Speaking on a webinar Wednesday, Platts Analytics senior gas analyst Gilles Heyberger said the continental Northwest European storage surplus is expected to expand to above 6 Bcm based on recent supply and demand, before falling at the start of the third quarter.
"Injections need to drop dramatically to achieve this," Heyberger said.
"This injection pattern leads to storages being almost entirely full by the end of August, with very limited injections in September and slight withdrawals in October," he said.
Heyberger said, however, that there was downside risk to this view.
"A slightly looser balance would require injections that cannot be accommodated," he said, adding that as remaining storage space dwindled there would be an increase in prompt price volatility.
According to data from Gas Infrastructure Europe, gas storage sites have been filling quickly in April and May across all of Europe, with German stocks already 81.4% full as of May 19.
Germany already has a total of 184.7 TWh (17.5 Bcm) stored just one and a half months into the six-month injection season.
The strong injections come on the back of a significant storage overhang at the end of another mild winter following a strong storage build at the end of 2019 due to fears -- ultimately unfounded -- that Russian deliveries via Ukraine could have been disrupted at the start of 2020.
The storage situation is similar in other countries, with Austrian storage already 81.7% full and Spain 75% full, according to GIE.
Based on average injection rates over the past five Gas Years, storage sites could be full by mid-August.
Germany and Austria could see their storage sites fill to capacity first if injection rates match the average from the past five years, with some industry observers expecting them to be full as early as July.
They would likely be followed by the Netherlands, France, Hungary and the Czech Republic in late August.

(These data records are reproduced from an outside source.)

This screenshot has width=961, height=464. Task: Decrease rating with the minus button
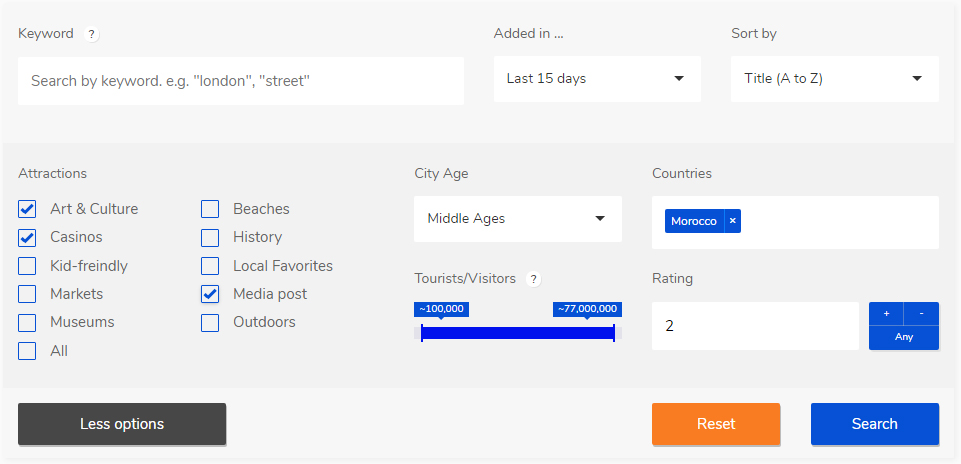coord(921,313)
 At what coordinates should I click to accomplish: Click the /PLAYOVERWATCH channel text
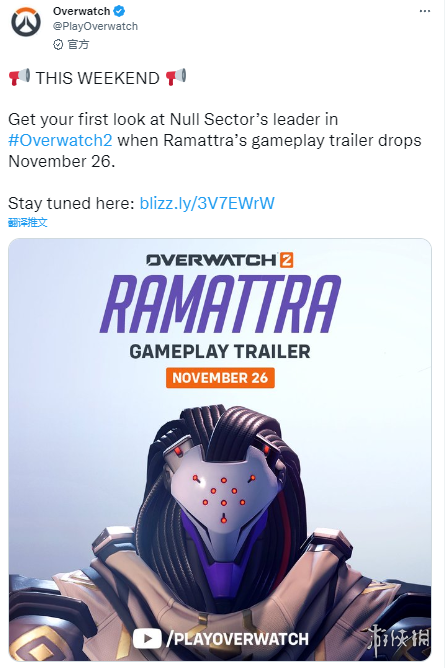click(237, 639)
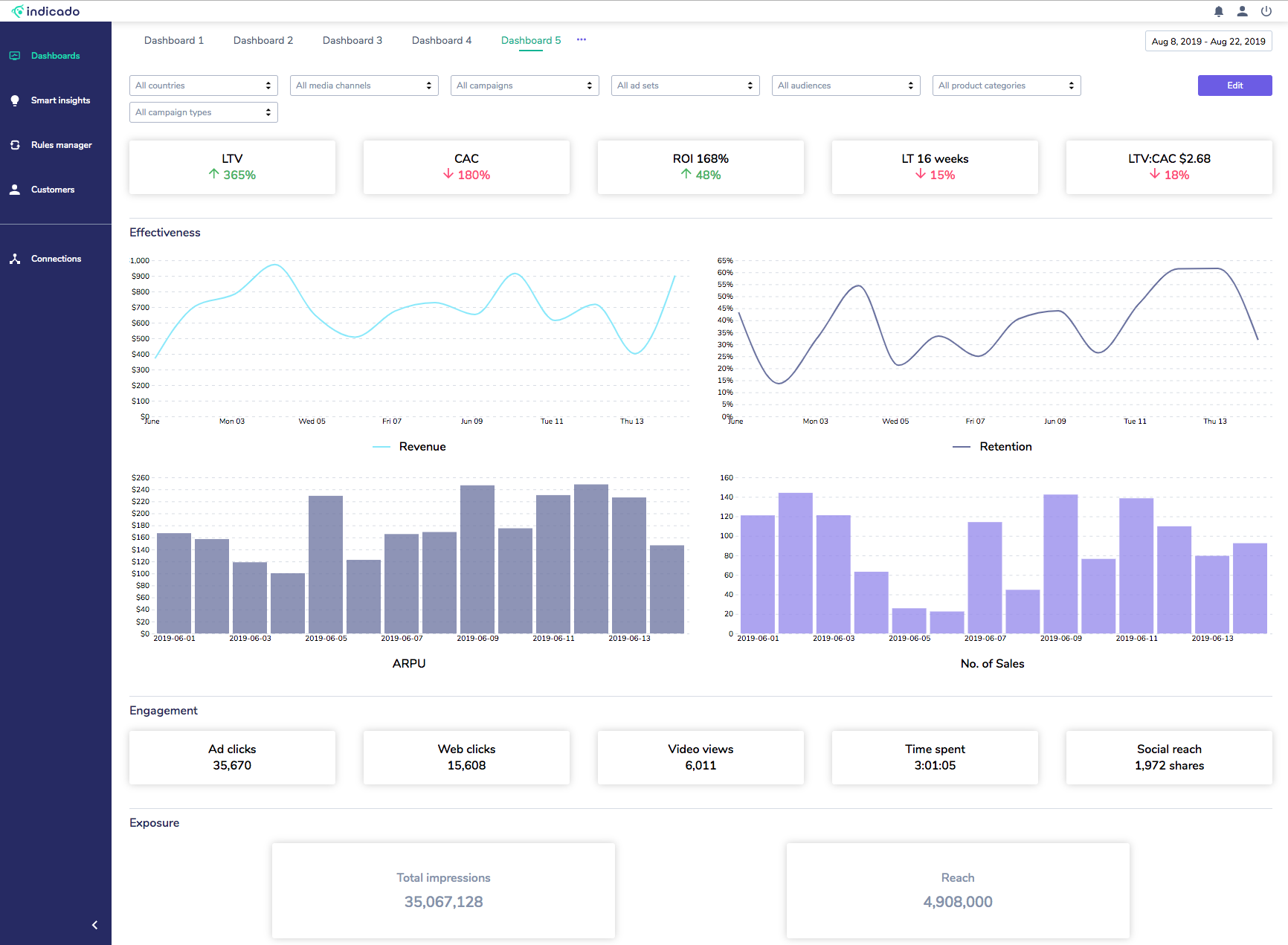Open the date range picker field
Image resolution: width=1288 pixels, height=945 pixels.
point(1208,42)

Consultancy Poten & Partners in a recent webinar said storage sites could fill to capacity even by the end of July given high injection rates, a view echoed by the Oxford Institute for Energy Studies which said in a recent paper that it was "highly likely" that European storage facilities would reach full capacity by August, if not July.
The current seasonal spread is certainly incentivizing strong injections.
S&P Global Platts assessed the TTF Winter 2020 contract on Wednesday at Eur11.425/MWh, a premium of more than Eur7.50/MWh over the TTF day-ahead price of just Eur3.85/MWh.
However, some traders could though look to retain their European storage optionality and wait to see if prices fall even further later in the summer before injecting.
Gas analyst Gergely Molnar from the International Energy Agency told Platts Thursday that the current seasonal spreads certainly provided a "clear incentive for injections."
And with EU storage sites set to fill quickly, traders could look to the spare capacity in Ukrainian storage facilities to find a home for their gas.
"Once storage in the EU is getting saturated more interest could arise for storage space in Ukraine," Molnar said.
"Discounted transport tariffs and backhauling could further reduce the cost of using storage sites in Ukraine," he said.
The OIES also sees Ukraine as helping to balance the European gas market, saying that European shippers could inject 5-6 Bcm of gas into Ukrainian storage this summer.